Stored data:
====

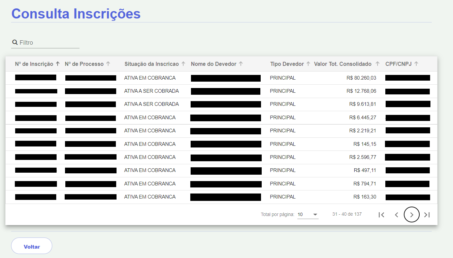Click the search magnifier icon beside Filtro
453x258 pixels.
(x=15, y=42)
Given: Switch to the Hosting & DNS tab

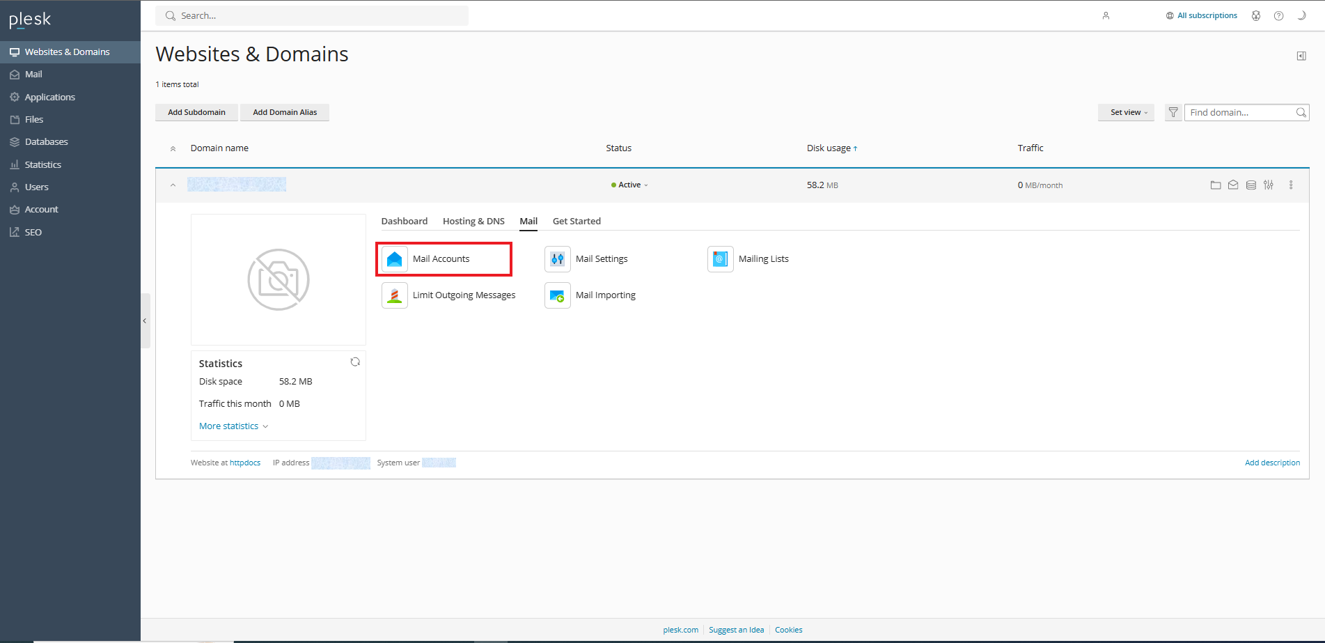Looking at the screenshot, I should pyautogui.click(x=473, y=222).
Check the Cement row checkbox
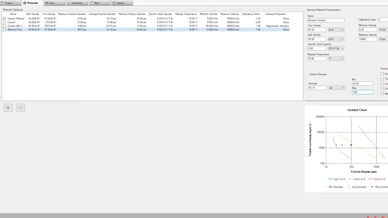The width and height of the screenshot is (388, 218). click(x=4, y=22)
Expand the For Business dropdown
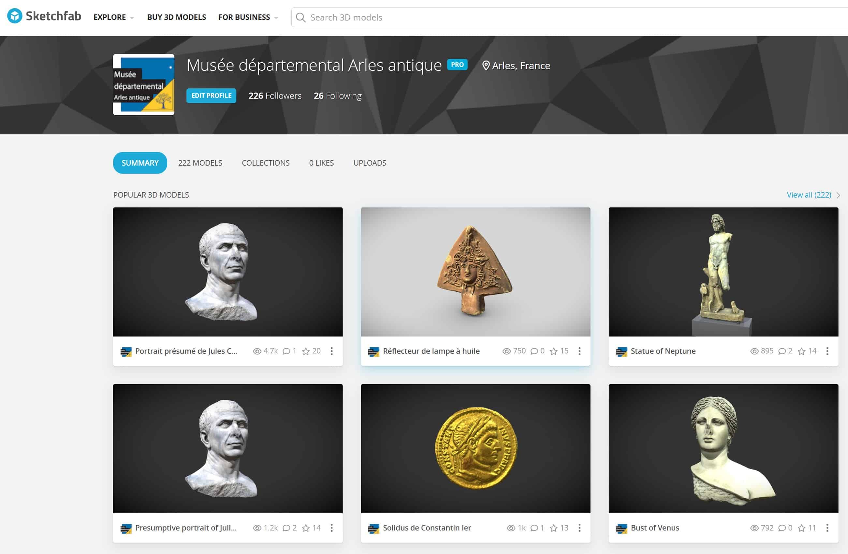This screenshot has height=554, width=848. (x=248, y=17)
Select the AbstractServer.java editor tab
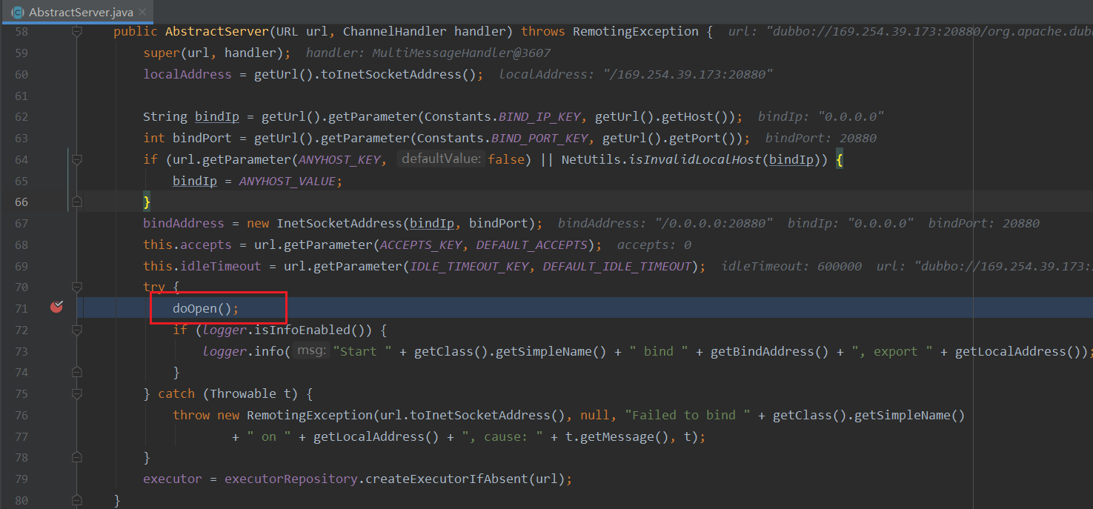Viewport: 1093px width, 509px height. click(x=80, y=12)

====

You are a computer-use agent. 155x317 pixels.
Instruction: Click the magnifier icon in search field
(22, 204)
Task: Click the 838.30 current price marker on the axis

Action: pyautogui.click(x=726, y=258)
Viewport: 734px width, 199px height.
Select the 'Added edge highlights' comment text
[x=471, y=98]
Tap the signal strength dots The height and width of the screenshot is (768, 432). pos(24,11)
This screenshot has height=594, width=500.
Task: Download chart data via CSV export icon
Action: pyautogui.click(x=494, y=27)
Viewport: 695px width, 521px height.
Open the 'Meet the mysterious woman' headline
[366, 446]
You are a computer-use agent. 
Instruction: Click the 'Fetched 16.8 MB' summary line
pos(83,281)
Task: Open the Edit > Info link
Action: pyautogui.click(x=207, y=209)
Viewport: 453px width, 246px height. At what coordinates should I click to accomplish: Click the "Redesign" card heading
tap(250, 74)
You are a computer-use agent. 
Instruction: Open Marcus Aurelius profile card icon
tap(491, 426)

====

Using the data above, repeat exactly the lines that begin at the line with "Task: Click the" and end at the line with "Viewport: 695px width, 521px height.", both ends included.

## Exercise answer
Task: Click the 838.30 current price marker on the axis

Action: pyautogui.click(x=726, y=258)
Viewport: 734px width, 199px height.
Select the 'Added edge highlights' comment text
[x=471, y=98]
Tap the signal strength dots The height and width of the screenshot is (768, 432). pos(24,11)
This screenshot has height=594, width=500.
Task: Download chart data via CSV export icon
Action: pyautogui.click(x=494, y=27)
Viewport: 695px width, 521px height.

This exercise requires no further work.